Business rating: 1/5 star (One star)
Cast: Manu Narayan, Seema Rahmani, Vasanth Santosham, Raja Sen.
What’s Good: The interesting concept; the witty dialogues; the performances.
What’s Bad: The fact that the film is in black and white and that it is only a conversation between two people will put off many lay viewers; the last few minutes of the narrative don’t hold water.
Verdict: Good Night | Good Morning makes for good experimental cinema but it won’t be able to do anything at the Indian box-office.
Loo break: None.
Watch or Not?: Watch it because it is a good attempt by an independent Indian filmmaker.
Made In Madras Inc.’s Good Night | Good Morning is about a long telephone conversation between two strangers, who meet at a New Year’s Eve party in New York.
A slightly drunk Turiya (Manu Narayan), who is driving after attending a new year’s eve party, from New York to Philadelphia, with his three inebriated friends, calls up a girl (Seema Rahmani) in the middle of the night. He had met the girl briefly at the party at a hotel where the girl was staying.
A long and interesting conversation ensues between the duo and they start learning about each other’s passions and regrets, until something that Turiya says miffs the girl. She disconnects, but calls back again after some time. Now, both shift from talking dirty to talking about existential things like life and love. As the clock ticks towards 6 a.m., the time when the girl has to leave to catch her flight for India, Turiya and Moira (the girl reveals her name towards the end) seem to have formed a strong bond like no other, after having shared a ‘wild’ night of conversation.

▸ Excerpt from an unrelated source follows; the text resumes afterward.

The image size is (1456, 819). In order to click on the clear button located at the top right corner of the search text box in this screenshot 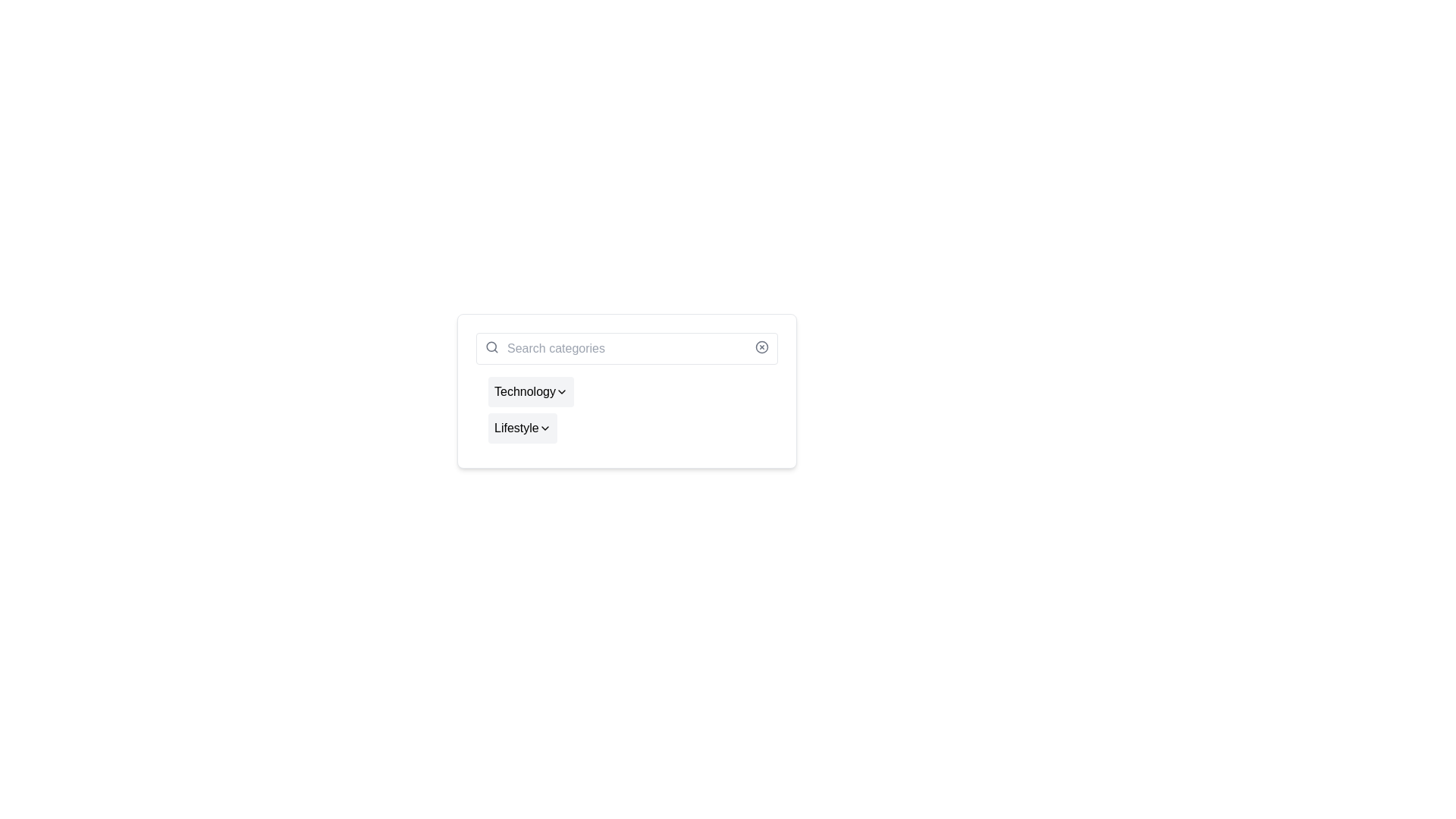, I will do `click(761, 347)`.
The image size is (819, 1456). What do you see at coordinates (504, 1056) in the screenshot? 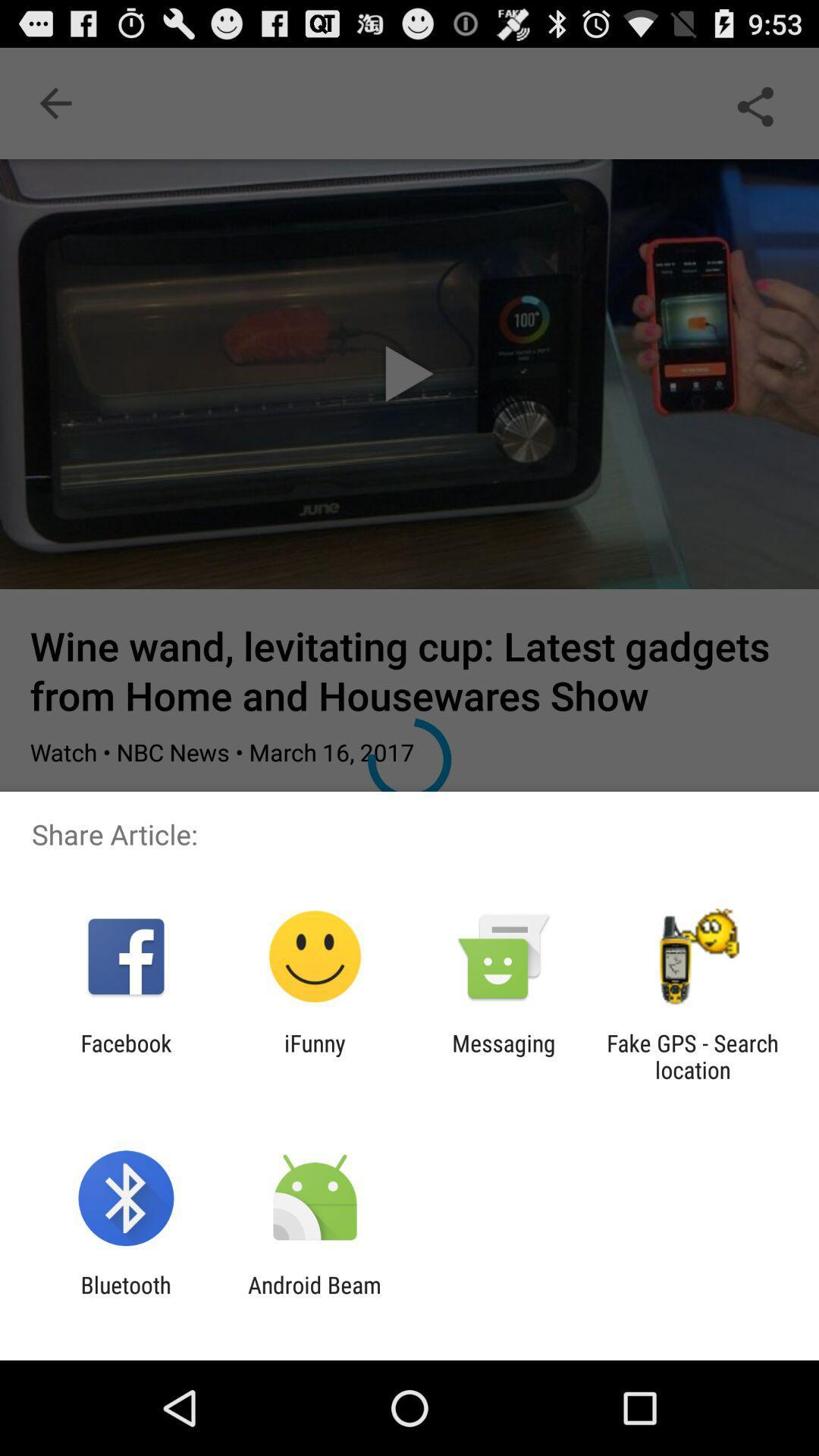
I see `the app to the left of fake gps search app` at bounding box center [504, 1056].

Good Night | Good Morning Review: Script Analysis
The story of Good Night | Good Morning, by Sudhish Kamath, might be similar to that of the Hollywood film, Before Sunrise, but Kamath has done an excellent job of creating interesting characters and conversation, and maintaining the interest of the audience, in spite of the fact that the narrative barely moves out of the confines of a hotel room and a car. The screenplay, by Sudhish Kamath and Shilpa Rathnam, is fast paced. The dialogues are quick and witty. However, the fact remains that the film is uni-dimensional and will, therefore, appeal to a thin minority of the audience only. The black and white format of the film, as well as the fact that the film is, after all, just a long conversation between two people, is bound to be too different a deal for a majority of lay Indian audiences to handle, provided they venture to watch the film in a cinema in the first place.
But it must be added that Kamath, who is also the director of the film, manages to do a fair job of engaging the audience for a major part of the drama, through his innovative storytelling techniques (for example, the film uses a split screen almost throughout).
Good Night | Good Morning Review: Star Performances
Manu Narayan and Seema Rahmani stand their own. Vasanth Santosham, Raja Sen and Abhishek D. Shah, as Turiya’s three friends in the car, add the fun element.
Good Night | Good Morning Review: Direction & Technical Aspects
Sudhish Kamath’s direction is fine as he is able to hold the story together for the most part. However, he loses his grip on the narrative in the last 15 minutes or so. Given the shoestring budget of the film, it is technically very good. Nischalakrishna Vittalanathan’s cinematography is appropriate. Editing, by Venkatram M., is sharp.
Good Night | Good Morning Review: The Last Word
On the whole, Good Night | Good Morning is a good experimental film, but its box-office prospects are rather gloomy.